The second approach also plays on people's vanity. People usually prefer a spellchecker program that occasionally compliments them on getting a tough word right, Nass said.
Matching a person's personality with advertising messages might radically increase sales, Nass said. For instance, Amazon.com might sell more books if it found out whether a customer is an introvert or an extrovert by asking whether he prefers going to a party or reading a good book -- and then tailoring descriptions of products accordingly. Introverts tend to like factual messages; they distrust flowery language. Extroverts are the opposite, Nass said.
The researcher said that software can help students learn better when a virtual "teacher" is accompanied by a virtual "student." That way, Nass said, the "teacher" can occasionally direct questions to the virtual student, and the real student does not feel picked on all the time.

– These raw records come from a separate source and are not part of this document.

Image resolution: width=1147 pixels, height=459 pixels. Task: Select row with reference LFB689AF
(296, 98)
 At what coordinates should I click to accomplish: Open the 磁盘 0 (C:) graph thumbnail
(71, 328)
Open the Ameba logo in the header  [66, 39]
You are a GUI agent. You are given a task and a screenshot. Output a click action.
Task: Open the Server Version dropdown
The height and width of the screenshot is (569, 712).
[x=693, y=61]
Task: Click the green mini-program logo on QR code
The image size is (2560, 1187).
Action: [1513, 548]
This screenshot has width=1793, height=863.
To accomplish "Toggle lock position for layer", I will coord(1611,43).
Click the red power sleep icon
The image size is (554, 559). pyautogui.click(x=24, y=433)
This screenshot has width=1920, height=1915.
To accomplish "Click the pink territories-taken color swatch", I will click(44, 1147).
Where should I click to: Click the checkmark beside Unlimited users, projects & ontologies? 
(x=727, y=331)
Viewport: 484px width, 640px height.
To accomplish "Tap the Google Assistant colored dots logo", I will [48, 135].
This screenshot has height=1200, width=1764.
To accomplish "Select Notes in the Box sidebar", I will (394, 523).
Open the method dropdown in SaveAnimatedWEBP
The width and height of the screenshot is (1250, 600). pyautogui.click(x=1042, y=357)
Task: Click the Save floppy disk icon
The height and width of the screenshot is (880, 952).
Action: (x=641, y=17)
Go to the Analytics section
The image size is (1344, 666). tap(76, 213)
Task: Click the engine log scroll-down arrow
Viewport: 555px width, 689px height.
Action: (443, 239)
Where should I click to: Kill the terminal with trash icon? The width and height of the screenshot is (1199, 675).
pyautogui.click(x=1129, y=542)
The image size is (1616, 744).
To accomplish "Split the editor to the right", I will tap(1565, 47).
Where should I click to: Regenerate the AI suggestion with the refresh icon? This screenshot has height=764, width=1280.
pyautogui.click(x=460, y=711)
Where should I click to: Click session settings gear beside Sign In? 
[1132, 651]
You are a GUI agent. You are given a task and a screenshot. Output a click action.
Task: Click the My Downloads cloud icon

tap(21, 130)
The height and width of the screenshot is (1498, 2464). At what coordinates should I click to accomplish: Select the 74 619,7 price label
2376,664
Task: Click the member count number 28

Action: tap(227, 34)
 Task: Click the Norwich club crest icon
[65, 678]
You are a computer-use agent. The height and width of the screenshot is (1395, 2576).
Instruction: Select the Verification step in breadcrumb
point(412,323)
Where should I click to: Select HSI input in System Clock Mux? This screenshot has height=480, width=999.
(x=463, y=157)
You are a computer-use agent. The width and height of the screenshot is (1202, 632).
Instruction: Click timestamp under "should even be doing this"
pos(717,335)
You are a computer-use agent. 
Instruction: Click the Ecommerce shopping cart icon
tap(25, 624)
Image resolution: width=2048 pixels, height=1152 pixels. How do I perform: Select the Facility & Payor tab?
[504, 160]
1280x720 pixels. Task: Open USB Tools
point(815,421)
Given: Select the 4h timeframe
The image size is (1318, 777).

And the virtual student creates an illusion of a classroom setting, in which the real student can receive praise from both the "teacher" and a virtual peer.
Such techniques, Nass said, are really no different than the routine deceptions in human interactions. "We spend enormous amounts of time teaching children to deceive -- it's called being polite or social. The history of all advertising is about deceiving. In education, it's often important to deceive people -- sometimes you say, 'Boy you are really doing good,' not because you meant it but because you thought it would be helpful," Nass said.
"When I go into Nordstroms, I am treated fabulously. Do those people really like me?"